Extracted material »
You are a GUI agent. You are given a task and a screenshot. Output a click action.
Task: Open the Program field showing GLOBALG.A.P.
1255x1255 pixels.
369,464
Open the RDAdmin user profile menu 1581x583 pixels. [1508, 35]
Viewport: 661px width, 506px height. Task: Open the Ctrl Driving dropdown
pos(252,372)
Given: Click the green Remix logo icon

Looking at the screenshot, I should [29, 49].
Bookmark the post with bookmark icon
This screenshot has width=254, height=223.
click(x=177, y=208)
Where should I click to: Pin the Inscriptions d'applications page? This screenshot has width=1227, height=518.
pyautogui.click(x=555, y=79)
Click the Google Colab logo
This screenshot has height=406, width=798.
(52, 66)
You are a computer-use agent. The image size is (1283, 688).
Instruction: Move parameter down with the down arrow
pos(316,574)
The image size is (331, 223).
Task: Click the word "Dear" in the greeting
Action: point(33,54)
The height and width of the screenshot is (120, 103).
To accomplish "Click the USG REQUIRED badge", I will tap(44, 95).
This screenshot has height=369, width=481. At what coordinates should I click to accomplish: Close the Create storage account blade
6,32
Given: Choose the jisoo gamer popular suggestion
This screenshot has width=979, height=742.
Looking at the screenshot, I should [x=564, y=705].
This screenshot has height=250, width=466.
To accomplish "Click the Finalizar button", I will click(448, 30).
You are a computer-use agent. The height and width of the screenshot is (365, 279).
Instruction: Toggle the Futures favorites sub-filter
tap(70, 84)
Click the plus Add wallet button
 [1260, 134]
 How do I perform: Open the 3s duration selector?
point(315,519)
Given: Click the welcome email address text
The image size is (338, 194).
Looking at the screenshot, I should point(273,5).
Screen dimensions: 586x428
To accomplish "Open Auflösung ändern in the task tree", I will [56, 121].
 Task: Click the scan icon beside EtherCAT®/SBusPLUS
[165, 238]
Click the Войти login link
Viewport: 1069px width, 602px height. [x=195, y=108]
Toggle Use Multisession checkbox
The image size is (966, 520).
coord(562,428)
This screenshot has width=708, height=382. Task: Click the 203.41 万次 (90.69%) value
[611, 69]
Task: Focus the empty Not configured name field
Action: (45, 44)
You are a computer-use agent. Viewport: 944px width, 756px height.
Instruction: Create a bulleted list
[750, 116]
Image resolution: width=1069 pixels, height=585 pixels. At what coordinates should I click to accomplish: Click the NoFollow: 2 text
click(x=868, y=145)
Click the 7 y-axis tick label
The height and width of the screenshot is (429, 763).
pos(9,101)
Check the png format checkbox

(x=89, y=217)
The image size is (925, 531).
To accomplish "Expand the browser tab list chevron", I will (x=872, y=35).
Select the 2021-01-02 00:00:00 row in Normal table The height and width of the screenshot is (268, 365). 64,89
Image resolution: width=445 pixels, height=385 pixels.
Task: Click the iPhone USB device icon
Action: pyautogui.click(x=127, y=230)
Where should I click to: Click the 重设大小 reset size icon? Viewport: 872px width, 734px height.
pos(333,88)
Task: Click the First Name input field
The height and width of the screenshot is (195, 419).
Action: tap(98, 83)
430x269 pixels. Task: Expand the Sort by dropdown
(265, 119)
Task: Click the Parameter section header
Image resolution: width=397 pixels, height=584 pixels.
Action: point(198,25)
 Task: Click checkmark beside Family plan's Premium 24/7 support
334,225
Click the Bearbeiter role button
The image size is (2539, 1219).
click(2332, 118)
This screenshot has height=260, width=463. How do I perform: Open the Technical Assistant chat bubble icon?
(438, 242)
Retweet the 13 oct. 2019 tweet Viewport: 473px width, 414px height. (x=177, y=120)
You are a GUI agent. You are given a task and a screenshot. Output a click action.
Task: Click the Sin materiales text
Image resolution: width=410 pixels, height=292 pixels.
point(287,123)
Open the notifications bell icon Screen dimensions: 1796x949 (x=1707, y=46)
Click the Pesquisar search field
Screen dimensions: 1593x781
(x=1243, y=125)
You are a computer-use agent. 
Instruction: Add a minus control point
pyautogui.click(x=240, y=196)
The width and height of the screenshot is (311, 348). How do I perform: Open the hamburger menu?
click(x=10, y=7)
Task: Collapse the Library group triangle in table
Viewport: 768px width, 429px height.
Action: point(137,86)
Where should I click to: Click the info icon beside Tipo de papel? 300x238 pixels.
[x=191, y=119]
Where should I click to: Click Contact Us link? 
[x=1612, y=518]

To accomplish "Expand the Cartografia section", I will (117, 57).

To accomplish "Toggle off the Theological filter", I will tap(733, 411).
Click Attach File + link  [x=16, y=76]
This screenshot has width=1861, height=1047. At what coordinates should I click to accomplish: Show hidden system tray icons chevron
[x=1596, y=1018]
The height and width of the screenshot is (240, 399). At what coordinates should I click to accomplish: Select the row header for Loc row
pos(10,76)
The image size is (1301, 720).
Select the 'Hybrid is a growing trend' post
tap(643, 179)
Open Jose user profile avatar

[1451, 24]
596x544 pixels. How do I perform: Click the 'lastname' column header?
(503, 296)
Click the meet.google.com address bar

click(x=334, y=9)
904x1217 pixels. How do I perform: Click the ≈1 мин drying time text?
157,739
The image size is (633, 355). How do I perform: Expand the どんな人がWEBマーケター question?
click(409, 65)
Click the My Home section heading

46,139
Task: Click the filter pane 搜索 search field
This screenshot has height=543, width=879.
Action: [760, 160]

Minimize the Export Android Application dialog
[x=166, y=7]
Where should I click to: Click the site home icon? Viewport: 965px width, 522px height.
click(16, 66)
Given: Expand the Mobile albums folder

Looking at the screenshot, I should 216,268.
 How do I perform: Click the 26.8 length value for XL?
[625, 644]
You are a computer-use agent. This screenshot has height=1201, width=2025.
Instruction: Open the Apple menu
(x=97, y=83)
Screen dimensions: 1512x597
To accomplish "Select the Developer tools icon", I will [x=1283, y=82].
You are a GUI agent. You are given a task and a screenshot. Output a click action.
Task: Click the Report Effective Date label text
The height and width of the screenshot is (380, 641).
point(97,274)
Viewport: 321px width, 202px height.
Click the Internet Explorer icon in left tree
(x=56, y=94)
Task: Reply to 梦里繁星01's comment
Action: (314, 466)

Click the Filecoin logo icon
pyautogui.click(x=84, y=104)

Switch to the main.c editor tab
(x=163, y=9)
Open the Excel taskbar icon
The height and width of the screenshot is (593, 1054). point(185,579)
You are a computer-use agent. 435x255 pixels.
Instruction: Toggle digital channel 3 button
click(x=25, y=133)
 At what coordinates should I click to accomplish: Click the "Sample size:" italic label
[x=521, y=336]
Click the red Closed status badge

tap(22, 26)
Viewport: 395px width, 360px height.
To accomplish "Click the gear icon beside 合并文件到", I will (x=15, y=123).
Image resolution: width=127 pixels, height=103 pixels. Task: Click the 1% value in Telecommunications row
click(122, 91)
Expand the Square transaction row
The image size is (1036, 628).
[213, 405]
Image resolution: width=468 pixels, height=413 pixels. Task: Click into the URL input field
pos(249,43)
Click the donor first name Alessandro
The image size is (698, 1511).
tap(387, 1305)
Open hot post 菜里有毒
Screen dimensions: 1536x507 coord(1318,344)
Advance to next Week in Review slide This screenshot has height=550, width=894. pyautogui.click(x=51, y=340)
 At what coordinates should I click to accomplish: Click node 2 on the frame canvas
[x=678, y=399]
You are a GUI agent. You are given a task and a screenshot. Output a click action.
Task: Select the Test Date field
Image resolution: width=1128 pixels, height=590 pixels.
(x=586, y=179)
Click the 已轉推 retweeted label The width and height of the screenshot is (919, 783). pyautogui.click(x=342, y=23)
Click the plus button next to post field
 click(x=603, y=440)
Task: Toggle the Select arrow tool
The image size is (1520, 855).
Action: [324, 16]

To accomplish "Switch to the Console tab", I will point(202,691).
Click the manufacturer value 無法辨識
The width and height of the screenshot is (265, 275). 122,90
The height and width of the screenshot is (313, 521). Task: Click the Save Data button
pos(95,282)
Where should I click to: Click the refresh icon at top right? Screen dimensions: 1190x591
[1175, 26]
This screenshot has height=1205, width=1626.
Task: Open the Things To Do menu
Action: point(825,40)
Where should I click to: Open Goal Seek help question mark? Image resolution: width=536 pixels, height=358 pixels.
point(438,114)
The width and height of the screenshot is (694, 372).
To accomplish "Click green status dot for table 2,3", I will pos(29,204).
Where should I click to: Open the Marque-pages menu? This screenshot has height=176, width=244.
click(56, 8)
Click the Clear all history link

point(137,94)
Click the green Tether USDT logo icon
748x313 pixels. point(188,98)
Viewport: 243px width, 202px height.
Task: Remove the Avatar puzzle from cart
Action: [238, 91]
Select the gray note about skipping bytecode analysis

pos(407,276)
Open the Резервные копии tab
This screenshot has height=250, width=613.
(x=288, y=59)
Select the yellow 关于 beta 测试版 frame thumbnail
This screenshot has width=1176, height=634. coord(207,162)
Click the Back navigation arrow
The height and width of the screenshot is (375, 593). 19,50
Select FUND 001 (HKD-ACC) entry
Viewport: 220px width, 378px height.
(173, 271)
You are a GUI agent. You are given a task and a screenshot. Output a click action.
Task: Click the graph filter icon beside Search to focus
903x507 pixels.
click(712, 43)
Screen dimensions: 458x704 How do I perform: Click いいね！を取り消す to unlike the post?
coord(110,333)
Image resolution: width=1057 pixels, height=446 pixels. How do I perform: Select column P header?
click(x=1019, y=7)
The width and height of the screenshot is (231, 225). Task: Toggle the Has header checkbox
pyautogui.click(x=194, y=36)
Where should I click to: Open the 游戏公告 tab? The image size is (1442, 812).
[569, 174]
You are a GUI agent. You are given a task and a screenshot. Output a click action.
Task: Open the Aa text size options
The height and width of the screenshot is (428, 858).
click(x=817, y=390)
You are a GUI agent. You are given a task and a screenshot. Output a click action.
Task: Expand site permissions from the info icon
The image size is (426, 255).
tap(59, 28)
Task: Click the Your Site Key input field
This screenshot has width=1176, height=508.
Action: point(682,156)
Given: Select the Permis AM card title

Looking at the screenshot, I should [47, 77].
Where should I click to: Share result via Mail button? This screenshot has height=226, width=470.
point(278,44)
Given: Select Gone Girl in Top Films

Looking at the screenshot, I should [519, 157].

Instructions to follow » Recast the lines of the items as a Markdown table with the columns Row and Line, starting at the line that contains "Click the Back navigation arrow" and ending at the line that contains "click(x=1019, y=7)", both included. Number each row, and leave out any blank lines.

Task solution »
| Row | Line |
|---|---|
| 1 | Click the Back navigation arrow |
| 2 | The height and width of the screenshot is (375, 593). 19,50 |
| 3 | Select FUND 001 (HKD-ACC) entry |
| 4 | Viewport: 220px width, 378px height. |
| 5 | (173, 271) |
| 6 | You are a GUI agent. You are given a task and a screenshot. Output a click action. |
| 7 | Task: Click the graph filter icon beside Search to focus |
| 8 | 903x507 pixels. |
| 9 | click(712, 43) |
| 10 | Screen dimensions: 458x704 How do I perform: Click いいね！を取り消す to unlike the post? |
| 11 | coord(110,333) |
| 12 | Image resolution: width=1057 pixels, height=446 pixels. How do I perform: Select column P header? |
| 13 | click(x=1019, y=7) |